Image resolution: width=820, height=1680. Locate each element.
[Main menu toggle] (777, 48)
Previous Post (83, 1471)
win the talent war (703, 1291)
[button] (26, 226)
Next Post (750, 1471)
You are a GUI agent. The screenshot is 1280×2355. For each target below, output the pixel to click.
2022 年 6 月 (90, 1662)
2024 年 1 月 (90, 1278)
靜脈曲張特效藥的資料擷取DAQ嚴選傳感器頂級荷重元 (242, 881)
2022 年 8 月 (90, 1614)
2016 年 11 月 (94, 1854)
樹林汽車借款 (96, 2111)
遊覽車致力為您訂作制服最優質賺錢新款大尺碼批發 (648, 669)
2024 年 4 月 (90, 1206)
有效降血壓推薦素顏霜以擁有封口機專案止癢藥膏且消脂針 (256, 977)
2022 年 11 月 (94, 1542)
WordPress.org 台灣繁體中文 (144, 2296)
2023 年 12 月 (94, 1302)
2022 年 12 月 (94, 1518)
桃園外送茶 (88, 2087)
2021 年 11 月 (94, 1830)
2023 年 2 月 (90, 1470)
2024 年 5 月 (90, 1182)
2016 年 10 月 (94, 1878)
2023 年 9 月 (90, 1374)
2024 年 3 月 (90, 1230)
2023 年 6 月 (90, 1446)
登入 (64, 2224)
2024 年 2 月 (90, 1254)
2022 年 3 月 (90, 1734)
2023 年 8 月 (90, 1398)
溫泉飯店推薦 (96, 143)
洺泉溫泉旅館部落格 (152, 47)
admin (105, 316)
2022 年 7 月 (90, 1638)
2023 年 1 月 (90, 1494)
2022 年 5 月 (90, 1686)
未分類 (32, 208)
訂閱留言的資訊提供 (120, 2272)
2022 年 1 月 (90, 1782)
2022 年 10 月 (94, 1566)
==================================================
Print the line with "靜脈曲張特效藥的資料擷取DAQ嚴選傳感器頂級荷重元 (242, 881)" and every line after it in the entries above, exactly as written. Leave out all other lines.

靜脈曲張特效藥的資料擷取DAQ嚴選傳感器頂級荷重元 (242, 881)
2022 年 8 月 (90, 1614)
2016 年 11 月 (94, 1854)
樹林汽車借款 (96, 2111)
遊覽車致力為您訂作制服最優質賺錢新款大尺碼批發 (648, 669)
2024 年 4 月 (90, 1206)
有效降血壓推薦素顏霜以擁有封口機專案止癢藥膏且消脂針 (256, 977)
2022 年 11 月 (94, 1542)
WordPress.org 台灣繁體中文 (144, 2296)
2023 年 12 月 (94, 1302)
2022 年 12 月 (94, 1518)
桃園外送茶 (88, 2087)
2021 年 11 月 (94, 1830)
2023 年 2 月 (90, 1470)
2024 年 5 月 (90, 1182)
2016 年 10 月 (94, 1878)
2023 年 9 月 (90, 1374)
2024 年 3 月 (90, 1230)
2023 年 6 月 (90, 1446)
登入 (64, 2224)
2024 年 2 月 (90, 1254)
2022 年 3 月 (90, 1734)
2023 年 8 月 (90, 1398)
溫泉飯店推薦 (96, 143)
洺泉溫泉旅館部落格 (152, 47)
admin (105, 316)
2022 年 7 月 (90, 1638)
2023 年 1 月 (90, 1494)
2022 年 5 月 (90, 1686)
未分類 (32, 208)
訂閱留言的資訊提供 (120, 2272)
2022 年 1 月 (90, 1782)
2022 年 10 月 (94, 1566)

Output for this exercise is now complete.